◆ **Entries for locating words and elements**:
======
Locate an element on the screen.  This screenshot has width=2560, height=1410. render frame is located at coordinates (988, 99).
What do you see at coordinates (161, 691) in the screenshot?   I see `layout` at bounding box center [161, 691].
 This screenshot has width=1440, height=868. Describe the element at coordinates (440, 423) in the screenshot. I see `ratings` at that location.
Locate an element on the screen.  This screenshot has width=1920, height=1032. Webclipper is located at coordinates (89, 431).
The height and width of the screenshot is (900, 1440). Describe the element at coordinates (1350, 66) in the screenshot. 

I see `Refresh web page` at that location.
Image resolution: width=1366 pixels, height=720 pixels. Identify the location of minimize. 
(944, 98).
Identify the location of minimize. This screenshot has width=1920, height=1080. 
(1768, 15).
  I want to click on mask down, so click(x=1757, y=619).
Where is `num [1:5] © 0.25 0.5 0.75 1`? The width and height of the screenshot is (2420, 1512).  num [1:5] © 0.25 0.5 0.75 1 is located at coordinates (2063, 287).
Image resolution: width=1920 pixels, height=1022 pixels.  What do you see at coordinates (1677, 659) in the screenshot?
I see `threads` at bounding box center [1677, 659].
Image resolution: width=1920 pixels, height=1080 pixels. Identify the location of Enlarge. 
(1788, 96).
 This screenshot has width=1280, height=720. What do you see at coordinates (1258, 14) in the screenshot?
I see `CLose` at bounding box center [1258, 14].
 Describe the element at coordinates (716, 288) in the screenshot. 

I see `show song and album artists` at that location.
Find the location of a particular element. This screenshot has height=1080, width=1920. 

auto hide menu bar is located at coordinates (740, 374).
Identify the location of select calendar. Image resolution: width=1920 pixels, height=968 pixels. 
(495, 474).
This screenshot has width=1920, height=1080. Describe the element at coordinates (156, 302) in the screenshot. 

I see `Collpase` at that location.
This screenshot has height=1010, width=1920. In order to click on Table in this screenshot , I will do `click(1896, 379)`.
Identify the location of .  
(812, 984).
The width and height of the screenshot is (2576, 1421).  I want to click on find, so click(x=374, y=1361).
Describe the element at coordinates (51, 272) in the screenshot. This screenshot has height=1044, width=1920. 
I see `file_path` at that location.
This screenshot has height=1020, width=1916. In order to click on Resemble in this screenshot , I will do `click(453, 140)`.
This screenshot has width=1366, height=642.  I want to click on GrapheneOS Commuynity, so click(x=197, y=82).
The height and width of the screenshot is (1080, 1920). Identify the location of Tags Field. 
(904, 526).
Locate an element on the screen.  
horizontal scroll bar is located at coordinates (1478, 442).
======
◆ **Problem statement**: Repeat the items word for word, starting at the line that contains "The height and width of the screenshot is (1080, 1920)." and ending at the last of the items.

◆ **Full response**:
The height and width of the screenshot is (1080, 1920). Identify the location of Tags Field. 
(904, 526).
Locate an element on the screen.  
horizontal scroll bar is located at coordinates (1478, 442).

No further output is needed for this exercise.